Loss of amplified c-myc genes in the spontaneously differentiated HL-60 cells.

Cancer Res

Life Science Group, Faculty of Integrated Arts and Sciences, Hiroshima University, Japan.

Published: July 1994

Amplification of the c-myc gene in the human promyelocytic leukemia cell line HL-60 is considered to be one of the major causes of its malignant phenotype. It is also well known since the establishment of the cell line that a culture of HL-60 cells contains a small but fixed percentage of spontaneously differentiated cells.
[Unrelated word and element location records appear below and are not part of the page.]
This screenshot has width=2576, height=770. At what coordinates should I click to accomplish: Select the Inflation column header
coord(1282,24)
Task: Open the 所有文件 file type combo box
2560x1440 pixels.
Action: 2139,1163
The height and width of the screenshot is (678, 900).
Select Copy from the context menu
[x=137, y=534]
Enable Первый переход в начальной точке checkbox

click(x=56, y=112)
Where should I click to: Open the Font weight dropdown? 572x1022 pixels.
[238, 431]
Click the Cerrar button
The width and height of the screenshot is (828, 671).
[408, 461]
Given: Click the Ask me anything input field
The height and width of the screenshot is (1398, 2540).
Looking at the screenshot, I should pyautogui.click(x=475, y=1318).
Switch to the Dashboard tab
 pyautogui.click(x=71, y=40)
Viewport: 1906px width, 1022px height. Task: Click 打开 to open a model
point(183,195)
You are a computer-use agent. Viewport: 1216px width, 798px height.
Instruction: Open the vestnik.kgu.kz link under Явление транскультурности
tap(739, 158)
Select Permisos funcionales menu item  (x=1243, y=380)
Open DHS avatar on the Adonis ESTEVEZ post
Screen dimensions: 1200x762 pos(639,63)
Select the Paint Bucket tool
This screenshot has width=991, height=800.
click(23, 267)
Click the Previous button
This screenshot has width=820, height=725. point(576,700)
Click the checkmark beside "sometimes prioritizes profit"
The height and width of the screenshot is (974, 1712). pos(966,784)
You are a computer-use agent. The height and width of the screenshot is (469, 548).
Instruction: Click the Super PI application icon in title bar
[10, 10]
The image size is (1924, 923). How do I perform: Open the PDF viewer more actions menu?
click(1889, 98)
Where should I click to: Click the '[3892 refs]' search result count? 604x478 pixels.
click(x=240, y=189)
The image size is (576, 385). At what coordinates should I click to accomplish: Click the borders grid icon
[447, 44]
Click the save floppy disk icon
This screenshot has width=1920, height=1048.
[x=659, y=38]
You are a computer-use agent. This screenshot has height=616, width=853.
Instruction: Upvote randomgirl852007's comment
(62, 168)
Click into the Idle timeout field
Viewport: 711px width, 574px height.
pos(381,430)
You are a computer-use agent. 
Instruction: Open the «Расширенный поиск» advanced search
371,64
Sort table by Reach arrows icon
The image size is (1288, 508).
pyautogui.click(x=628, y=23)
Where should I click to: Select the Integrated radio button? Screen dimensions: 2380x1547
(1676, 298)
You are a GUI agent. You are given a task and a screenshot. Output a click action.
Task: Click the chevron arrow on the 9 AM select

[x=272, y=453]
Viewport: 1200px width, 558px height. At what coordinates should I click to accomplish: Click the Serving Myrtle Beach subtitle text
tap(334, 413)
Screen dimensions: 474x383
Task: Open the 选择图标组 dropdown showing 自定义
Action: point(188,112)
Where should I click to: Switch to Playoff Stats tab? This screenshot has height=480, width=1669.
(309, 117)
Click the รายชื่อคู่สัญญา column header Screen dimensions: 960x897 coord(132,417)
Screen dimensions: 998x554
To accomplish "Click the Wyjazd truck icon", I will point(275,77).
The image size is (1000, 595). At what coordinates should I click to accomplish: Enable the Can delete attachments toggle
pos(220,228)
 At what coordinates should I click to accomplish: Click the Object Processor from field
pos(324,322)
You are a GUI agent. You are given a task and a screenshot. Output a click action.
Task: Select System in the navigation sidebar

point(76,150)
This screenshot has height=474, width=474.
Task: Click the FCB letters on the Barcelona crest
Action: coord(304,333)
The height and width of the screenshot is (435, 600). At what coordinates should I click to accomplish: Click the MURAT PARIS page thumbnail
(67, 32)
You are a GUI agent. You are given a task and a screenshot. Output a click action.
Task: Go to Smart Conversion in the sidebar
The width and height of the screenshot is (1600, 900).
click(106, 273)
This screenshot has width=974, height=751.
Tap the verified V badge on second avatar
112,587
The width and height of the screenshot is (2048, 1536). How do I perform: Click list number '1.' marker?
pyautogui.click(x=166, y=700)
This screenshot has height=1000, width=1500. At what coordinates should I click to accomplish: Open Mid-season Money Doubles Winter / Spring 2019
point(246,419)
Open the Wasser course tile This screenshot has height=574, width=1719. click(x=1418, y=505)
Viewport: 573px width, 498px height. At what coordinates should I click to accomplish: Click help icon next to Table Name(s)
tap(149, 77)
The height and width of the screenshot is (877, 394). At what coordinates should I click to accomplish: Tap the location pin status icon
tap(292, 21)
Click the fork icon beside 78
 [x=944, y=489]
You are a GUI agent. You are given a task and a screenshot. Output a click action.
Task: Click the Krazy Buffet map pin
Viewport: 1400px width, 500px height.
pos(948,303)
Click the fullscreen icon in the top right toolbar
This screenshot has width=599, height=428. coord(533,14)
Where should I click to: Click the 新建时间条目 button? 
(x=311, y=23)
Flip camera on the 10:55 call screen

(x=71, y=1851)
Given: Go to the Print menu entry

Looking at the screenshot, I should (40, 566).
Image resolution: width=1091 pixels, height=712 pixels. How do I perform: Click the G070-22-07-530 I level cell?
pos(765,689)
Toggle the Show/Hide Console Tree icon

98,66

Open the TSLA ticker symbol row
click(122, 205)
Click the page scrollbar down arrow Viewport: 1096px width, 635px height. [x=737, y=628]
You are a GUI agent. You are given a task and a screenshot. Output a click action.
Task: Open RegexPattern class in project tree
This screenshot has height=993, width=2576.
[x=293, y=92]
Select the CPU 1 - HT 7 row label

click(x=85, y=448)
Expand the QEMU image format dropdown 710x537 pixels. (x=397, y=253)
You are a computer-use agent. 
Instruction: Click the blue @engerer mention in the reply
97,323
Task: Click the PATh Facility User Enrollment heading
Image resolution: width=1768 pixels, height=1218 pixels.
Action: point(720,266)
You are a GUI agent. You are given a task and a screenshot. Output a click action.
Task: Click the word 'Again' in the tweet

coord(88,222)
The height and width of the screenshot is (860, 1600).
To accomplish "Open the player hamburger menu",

We show that the spontaneous differentiation could be a result of extensive losses of amplified c-myc genes by the findings: (a) the spontaneously differentiated HL-60 cells express Mac-1 (CR3, CD11b/CD18) antigen, irreversibly stop the uptake of [3H]thymidine, and die by apoptosis; (b) these cells, when isolated, and when the copy number of c-myc genes is precisely quantitated, show extensive losses of c-myc genes; and (c) low concentrations of hydroxyurea increase the percentage of spontaneously differentiated cells in which the number of c-myc genes is further decreased. A simple theoretical consideration suggests that an active elimination process(es) must be operating besides the stochastic losses of the extrachromosomally amplified c-myc genes by unequal partition at mitosis.